● **Exercise prompt**
Copy each of the items below word for word, keeping every line unchanged.

● **Given entries**
····················

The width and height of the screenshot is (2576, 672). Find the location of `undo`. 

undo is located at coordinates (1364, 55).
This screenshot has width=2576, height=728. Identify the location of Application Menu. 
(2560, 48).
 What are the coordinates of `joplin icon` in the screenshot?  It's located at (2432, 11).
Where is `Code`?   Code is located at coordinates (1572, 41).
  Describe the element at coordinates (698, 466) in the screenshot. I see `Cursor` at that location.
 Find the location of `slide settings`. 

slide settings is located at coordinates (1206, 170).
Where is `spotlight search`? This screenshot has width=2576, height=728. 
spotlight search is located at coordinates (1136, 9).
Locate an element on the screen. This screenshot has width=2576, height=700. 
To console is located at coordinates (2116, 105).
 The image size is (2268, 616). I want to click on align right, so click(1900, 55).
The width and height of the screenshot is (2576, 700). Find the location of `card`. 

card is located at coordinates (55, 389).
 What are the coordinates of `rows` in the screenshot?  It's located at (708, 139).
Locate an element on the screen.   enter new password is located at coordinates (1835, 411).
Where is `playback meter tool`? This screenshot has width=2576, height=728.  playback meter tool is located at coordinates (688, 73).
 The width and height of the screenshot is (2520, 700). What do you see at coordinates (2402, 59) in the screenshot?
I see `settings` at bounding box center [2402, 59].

····················

● **The completed task**
The width and height of the screenshot is (2576, 672). Find the location of `undo`. 

undo is located at coordinates (1364, 55).
This screenshot has width=2576, height=728. Identify the location of Application Menu. 
(2560, 48).
 What are the coordinates of `joplin icon` in the screenshot?  It's located at (2432, 11).
Where is `Code`?   Code is located at coordinates (1572, 41).
  Describe the element at coordinates (698, 466) in the screenshot. I see `Cursor` at that location.
 Find the location of `slide settings`. 

slide settings is located at coordinates (1206, 170).
Where is `spotlight search`? This screenshot has width=2576, height=728. 
spotlight search is located at coordinates (1136, 9).
Locate an element on the screen. This screenshot has width=2576, height=700. 
To console is located at coordinates (2116, 105).
 The image size is (2268, 616). I want to click on align right, so click(1900, 55).
The width and height of the screenshot is (2576, 700). Find the location of `card`. 

card is located at coordinates (55, 389).
 What are the coordinates of `rows` in the screenshot?  It's located at (708, 139).
Locate an element on the screen.   enter new password is located at coordinates (1835, 411).
Where is `playback meter tool`? This screenshot has width=2576, height=728.  playback meter tool is located at coordinates (688, 73).
 The width and height of the screenshot is (2520, 700). What do you see at coordinates (2402, 59) in the screenshot?
I see `settings` at bounding box center [2402, 59].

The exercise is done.